In San Jose, four cops in 2020 engaged in racist commentary in a private Facebook group dubbed 10-7ODSJ — Police code for a fire alarm or prowler — where one remarked “black lives don’t matter” and others shared a “Sharia Barbie” meme depicting a Muslim woman with a black eye and “stoning accessories.”

Around the same time in Oakland, a group of current and former officers shared racist and sexist memes on an Instagram account they called @crimereductionteam — one featured a White woman “cop that just wants to fight crime” surrounded by leering Black men labeled as criminals, command staff and police overseers.

From coast to coast, discriminatory banter has turned up in private message groups linked to law enforcement that critics say captures an undercurrent of racism among police dating back decades.

So this past week when the Bay Area News Group obtained documents detailing how more than two dozen Antioch Police officers shared phone text messages boasting of beating suspects and calling Black people “gorillas,” it renewed public outrage and raised a recurring question: How can people know if the officers sworn to protect them are bigots?

“I’m not surprised you have people with these ideas, I’m surprised it was made public and that the officers’ names were made public,” said Oakland civil rights lawyer Adanté Pointer. “That’s what we’ve been fighting for all these years — transparency.”

There is evidence — thanks to a series of new disclosure laws aimed at helping weed out abusive cops — that transparency is starting to pay off.

The Antioch text message revelations were stunning in a diverse city of 115,000 in which the mayor and police chief are Black and more than one in five residents is Black, one in three Hispanic and one in eight Asian. The racist messages evoked comments exchanged by cops in Los Angeles in 1991 leading up to the notorious videotaped beating of Rodney King — comments that turned a spotlight on concerns over police bias and excessive force in the post-civil rights era.

As with the Los Angeles messages some 30 years earlier, the Antioch texts only surfaced in the context of a criminal probe. The FBI and county district attorney had been investigating alleged excessive force, fraud, bribery and drug distribution among Antioch and Pittsburg officers. Agents found the texts dating back to 2019 after seizing officers’ personal phones in January 2022, and a judge ordered their release to attorneys this month. Otherwise, the public likely would not have known.

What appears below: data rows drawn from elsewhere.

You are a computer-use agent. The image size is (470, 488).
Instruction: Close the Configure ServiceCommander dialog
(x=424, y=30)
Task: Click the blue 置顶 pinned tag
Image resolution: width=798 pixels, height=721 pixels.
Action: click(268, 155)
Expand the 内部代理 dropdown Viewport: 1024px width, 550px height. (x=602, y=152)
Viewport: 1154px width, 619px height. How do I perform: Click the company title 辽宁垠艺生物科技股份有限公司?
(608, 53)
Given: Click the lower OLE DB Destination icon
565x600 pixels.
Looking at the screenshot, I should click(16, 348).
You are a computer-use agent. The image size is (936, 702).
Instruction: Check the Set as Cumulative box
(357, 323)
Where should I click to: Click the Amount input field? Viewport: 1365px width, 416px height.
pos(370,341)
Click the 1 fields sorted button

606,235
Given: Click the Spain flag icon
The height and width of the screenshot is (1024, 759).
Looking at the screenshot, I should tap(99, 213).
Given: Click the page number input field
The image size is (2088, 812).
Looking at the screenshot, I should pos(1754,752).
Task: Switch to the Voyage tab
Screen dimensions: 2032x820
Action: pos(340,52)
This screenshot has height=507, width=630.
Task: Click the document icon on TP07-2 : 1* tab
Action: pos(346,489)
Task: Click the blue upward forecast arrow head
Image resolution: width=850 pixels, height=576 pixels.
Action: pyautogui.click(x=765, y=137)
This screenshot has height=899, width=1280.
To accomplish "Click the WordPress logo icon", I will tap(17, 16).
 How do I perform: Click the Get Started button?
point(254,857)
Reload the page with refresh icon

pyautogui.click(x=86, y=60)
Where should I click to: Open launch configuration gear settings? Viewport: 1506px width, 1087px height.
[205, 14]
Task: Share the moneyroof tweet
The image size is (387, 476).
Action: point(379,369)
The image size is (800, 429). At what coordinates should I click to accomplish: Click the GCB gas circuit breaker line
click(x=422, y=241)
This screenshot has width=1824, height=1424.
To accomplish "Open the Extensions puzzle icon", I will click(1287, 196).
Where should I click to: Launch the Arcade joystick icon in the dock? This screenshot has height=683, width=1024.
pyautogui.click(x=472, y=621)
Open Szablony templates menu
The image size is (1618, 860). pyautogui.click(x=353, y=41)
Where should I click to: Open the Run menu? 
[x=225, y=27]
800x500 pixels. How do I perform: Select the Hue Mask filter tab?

Several Antioch residents said at a City Council meeting last week that the disclosure validated their longstanding sense that city officers were biased against them. But how could they prove it?

Video frame grab of Antioch Mayor Lamar Thorpe, flanked by Mayor Pro-Team Tamisha Torres-Walker, left, and Council Member Monica E. Wilson, right, during an angry exchange with resident Sal Sbranti, who accused the council of doing a “poor job” and called for an audit of Thorpe’s text messages, at a city council meeting at the Antioch City Hall in Antioch, Calif., on Tuesday, April 11, 2023. Most of the meeting consisted of residents and others sharing encounters and opinions of Antioch police after an investigation came to light regarding allegedly racist and homophobic texts exchanged by officers. (City of Antioch) 

While the racist banter wasn’t necessarily illegal, it runs afoul of city and department policies. Recent laws require departments to disclose disciplinary records of certain types of officer misconduct and establish a process for the state to decertify problem cops so they can’t work for other departments.

One of those laws, SB 1421 in 2018, was considered groundbreaking in California, a state with strong police unions. It allowed public access to records concerning officers discharging their firearms, using force resulting in injury or death and committing misconduct involving sexual assault or dishonesty.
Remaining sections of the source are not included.